Price targets are coming down with the estimates. On Monday, Piper Sandler analyst Alexander Potter cut his target on Tesla stock to $290 a share from $300, though he still has a Buy rating on Tesla stock. While Cybertruck is due to be delivered soon, he sees shares trading “sideways, at best, in the coming months.” He wants profit margins to bottom and delivery growth to accelerate before investors get more excited about the stock.
He has a point about margins. Automotive gross profit margins have been coming down with prices for new Tesla vehicles. The price for a new long-range Model Y is down roughly 25% from peak levels.
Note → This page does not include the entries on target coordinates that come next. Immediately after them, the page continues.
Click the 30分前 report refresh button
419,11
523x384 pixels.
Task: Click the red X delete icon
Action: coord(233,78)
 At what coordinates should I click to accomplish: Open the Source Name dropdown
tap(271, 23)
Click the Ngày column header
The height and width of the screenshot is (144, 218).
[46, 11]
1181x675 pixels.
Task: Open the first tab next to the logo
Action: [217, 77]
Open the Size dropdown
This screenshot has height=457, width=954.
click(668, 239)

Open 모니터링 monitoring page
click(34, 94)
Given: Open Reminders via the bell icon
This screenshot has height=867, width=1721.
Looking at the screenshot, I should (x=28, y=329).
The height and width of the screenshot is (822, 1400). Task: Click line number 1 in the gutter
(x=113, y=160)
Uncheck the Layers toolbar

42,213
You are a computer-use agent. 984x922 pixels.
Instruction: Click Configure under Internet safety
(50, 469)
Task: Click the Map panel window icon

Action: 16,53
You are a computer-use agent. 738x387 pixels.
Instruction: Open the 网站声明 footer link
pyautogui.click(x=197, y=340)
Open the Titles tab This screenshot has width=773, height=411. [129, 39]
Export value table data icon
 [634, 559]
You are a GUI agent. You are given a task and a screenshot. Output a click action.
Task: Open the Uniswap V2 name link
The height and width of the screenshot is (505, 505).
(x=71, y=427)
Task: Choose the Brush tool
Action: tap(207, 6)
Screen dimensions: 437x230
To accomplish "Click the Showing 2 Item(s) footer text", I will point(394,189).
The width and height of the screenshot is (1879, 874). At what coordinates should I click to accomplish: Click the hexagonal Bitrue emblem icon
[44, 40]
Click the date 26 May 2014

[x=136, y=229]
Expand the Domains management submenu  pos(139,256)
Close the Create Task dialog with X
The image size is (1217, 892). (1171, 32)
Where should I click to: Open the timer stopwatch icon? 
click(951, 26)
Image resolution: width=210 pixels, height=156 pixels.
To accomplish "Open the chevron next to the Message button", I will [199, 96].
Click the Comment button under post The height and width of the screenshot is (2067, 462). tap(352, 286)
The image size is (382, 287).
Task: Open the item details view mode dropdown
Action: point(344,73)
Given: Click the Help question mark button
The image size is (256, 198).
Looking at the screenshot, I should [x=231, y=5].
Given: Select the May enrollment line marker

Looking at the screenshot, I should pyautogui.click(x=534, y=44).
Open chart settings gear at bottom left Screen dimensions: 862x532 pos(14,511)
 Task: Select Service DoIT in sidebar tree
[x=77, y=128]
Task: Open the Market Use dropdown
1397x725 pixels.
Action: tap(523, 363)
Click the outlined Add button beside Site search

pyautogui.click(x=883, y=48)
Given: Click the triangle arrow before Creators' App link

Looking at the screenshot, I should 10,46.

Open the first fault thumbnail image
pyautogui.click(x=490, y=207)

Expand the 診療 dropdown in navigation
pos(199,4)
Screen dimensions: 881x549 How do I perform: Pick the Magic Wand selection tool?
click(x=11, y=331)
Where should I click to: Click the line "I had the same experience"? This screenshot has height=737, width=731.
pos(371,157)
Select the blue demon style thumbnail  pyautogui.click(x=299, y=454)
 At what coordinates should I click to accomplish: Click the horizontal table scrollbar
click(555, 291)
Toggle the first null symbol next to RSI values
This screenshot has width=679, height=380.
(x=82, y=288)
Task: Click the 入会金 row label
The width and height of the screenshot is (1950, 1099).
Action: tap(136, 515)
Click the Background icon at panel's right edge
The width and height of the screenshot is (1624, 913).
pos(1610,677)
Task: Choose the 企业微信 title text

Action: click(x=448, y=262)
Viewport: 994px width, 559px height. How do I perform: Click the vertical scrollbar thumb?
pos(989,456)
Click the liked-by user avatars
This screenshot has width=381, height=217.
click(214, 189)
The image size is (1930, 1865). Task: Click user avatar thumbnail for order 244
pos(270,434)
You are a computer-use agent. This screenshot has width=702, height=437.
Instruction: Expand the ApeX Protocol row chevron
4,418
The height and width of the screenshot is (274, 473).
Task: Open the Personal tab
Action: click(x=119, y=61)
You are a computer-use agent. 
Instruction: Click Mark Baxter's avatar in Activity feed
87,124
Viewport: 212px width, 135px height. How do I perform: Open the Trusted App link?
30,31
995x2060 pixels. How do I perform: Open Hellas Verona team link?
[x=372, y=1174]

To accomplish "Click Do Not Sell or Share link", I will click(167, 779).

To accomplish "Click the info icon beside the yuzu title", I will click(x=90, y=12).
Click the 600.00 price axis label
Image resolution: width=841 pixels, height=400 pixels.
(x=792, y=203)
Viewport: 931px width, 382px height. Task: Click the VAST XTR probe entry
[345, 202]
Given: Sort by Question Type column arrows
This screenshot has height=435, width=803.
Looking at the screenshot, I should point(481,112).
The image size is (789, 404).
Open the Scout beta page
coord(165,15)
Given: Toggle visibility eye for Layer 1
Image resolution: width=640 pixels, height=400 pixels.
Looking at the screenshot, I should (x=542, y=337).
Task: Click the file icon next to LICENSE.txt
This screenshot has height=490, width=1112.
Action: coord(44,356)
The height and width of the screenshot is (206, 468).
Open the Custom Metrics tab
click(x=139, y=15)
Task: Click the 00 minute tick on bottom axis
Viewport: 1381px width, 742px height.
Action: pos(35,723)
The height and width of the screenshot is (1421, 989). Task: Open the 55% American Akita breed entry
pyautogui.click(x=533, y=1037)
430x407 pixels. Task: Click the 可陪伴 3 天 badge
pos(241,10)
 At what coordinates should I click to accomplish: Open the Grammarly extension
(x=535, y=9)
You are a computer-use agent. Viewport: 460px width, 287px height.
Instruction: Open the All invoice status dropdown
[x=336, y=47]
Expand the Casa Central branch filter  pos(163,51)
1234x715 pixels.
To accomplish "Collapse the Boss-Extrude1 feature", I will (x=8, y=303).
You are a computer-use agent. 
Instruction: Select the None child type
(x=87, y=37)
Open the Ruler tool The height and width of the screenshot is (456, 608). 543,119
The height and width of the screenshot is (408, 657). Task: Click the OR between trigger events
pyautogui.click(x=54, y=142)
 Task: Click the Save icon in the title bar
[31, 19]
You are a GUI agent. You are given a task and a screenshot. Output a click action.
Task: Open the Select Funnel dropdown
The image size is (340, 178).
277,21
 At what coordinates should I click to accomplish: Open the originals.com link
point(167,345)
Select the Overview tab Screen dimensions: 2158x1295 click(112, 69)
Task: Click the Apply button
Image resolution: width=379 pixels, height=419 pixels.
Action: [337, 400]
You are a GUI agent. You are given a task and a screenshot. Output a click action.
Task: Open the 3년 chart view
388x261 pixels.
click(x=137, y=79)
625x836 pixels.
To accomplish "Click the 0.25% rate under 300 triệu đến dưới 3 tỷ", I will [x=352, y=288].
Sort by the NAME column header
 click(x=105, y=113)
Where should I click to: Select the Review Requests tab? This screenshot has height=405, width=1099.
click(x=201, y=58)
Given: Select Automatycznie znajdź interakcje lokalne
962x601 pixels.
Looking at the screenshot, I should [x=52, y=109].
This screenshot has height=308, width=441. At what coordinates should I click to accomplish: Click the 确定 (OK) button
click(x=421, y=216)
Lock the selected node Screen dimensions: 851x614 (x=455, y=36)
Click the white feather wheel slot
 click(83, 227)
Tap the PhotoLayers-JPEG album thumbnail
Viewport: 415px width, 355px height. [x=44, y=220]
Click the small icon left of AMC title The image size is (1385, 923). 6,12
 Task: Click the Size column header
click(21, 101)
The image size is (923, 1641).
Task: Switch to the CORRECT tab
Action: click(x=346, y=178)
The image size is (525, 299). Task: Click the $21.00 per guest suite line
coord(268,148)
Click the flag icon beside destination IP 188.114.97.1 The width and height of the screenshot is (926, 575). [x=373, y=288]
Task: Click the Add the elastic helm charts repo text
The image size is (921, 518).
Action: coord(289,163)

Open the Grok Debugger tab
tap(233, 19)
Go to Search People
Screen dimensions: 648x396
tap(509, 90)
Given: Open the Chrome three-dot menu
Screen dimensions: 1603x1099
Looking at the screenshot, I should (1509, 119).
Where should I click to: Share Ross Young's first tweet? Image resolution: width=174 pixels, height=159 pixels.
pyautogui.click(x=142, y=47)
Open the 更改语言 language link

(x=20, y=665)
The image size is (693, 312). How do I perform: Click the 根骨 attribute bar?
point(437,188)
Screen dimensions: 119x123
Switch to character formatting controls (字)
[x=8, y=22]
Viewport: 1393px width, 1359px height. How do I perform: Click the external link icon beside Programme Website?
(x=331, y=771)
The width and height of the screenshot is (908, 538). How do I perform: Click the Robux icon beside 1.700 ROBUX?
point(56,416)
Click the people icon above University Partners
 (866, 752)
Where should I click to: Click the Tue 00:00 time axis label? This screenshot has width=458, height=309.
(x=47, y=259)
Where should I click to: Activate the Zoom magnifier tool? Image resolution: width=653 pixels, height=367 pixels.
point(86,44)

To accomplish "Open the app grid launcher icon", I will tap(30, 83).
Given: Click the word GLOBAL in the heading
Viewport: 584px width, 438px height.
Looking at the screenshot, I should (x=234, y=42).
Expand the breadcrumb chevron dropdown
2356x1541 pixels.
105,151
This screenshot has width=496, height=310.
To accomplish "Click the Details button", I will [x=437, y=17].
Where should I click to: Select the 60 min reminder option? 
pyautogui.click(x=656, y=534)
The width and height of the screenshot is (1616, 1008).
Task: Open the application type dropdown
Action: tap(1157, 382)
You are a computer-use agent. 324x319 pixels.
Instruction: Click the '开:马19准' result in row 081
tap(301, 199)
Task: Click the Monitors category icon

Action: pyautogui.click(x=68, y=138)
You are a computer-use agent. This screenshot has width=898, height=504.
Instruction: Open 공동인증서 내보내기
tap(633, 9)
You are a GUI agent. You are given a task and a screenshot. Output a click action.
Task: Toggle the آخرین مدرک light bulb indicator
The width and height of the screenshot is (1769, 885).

Tesla’s automotive gross profit margin in the second quarter came in at about 18%, down from a peak of about 30% in the first quarter of 2022.
Wedbush analyst Dan Ives agrees that investors will be “laser-focused” on profit margins. He sees automotive gross profit margins coming in around 17% for the third quarter, but investors are probably ready for a weak third quarter. What they want is a sign from management that margins are bottoming out.
“So far the volumes over margins thesis has worked well to gain market share,” Ives wrote. “[This] trend cannot continue at this pace into 2024 with sacrificing margins for volumes.”
For his part, Ives sees margins bottoming in the third quarter. He rates shares Buy and has a $350 price target for the stock.
Coming into Monday trading, Tesla stock was up about 104% year to date. The rise reflects investors’ comfort with the volume-over-margin paradigm. But Tesla stock is down about 11% over the past three months. That reflects investors’ desire to see prices for new Teslas to stop falling.
Tesla stock was down 1.1% in premarket trading, while
S&P 500
and
Nasdaq Composite
futures were up 0.3% and 0.1%, respectively.